Claude Chardet resta stupéfait à l’entrée de la cour. Il n’était pas habitué à ces actes d’indépendance de son fils, et le caractère de Philibert avait rendu jusque-là facile à son père l’exercice d’une autorité absolue. Philibert ne se mêlait de l’administration du domaine qu’à titre de conseiller bénévole ; encore ses avis étaient-ils rarement écoutés par le maître des Ravières, car celui-ci avait plus de foi dans la routine consacrée que dans les théories scientifiques de son fils, bien qu’il en eût recueilli le bienfait chaque fois qu’il les avait prises en considération.

C’était donc pour Claude Chardet un fait inouï que cette mise en œuvre, sans son ordre, des derniers agencements du logis neuf qu’il avait laissé inachevé jusque-là, autant par incurie villageoise que par chagrin de la mort de sa fille. N’eût été la présence des ouvriers, il eût interpellé vivement Philibert pour lui demander compte de la liberté qu’il avait prise ; mais, ne voulant pas faire critiquer au dehors, une fois de plus, son caractère emporté, il tourna en plaisanterie le reproche qu’il désirait adresser à son fils, et, allant lui frapper sur l’épaule, il lui dit :

« Est-ce que c’est pour m’amener de Tournus en carrosse ces gaillards-là que tu m’as pris Noiraud ce matin ? Peste ! pour avoir été brouettés en princes jusqu’à leur chantier, ils n’ont guère avancé leur besogne.
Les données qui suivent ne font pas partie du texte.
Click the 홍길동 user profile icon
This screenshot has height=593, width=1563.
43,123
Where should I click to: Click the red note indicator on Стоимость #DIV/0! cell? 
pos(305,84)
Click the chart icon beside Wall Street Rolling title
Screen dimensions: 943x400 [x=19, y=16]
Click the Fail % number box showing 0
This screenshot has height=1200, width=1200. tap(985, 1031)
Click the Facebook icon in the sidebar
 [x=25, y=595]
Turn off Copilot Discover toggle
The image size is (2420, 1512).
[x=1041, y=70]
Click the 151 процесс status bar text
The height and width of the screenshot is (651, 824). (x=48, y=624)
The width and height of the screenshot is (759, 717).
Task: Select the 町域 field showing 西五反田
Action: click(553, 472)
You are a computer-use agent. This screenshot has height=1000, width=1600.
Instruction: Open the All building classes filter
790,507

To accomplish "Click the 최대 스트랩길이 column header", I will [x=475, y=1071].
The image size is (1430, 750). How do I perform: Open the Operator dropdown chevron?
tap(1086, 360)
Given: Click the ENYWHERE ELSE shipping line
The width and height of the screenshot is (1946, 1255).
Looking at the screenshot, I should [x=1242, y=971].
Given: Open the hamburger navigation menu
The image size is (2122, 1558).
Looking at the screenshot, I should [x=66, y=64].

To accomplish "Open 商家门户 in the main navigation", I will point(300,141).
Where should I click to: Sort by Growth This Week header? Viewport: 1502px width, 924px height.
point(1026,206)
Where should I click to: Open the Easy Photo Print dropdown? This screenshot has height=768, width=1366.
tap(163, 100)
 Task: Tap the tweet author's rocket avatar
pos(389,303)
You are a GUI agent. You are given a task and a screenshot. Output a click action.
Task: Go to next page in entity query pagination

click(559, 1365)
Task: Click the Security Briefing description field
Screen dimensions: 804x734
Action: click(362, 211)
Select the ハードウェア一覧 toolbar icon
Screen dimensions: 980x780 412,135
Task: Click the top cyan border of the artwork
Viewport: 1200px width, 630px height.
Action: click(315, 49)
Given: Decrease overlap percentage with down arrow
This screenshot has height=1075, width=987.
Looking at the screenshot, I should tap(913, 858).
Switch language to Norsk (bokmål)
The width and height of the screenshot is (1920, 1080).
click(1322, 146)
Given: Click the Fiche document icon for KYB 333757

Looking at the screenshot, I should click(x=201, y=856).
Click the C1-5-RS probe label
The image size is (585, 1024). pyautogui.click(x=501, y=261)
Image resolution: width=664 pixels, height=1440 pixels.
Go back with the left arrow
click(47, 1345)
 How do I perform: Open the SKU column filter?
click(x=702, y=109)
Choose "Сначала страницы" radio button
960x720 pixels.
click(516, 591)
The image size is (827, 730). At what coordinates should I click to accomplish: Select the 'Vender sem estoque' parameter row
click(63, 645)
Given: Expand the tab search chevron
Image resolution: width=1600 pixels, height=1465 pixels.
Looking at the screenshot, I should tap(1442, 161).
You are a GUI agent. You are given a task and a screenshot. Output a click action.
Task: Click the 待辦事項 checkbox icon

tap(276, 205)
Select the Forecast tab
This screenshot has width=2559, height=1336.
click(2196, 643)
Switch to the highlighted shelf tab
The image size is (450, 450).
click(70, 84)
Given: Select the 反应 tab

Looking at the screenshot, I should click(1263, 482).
C’est du joli ouvrage et vite fait, ne vous en déplaise, monsieur Chardet, répliqua le maître ouvrier pendant que Philibert souriait en silence. Nous l’avons expédié en cinq heures, car le voilà quasiment fini, et nous ne serons pas fâchés si vous faites atteler pour nous ramener à Tournus, d’où nous sommes venus sur nos jambes, quoi que vous en disiez.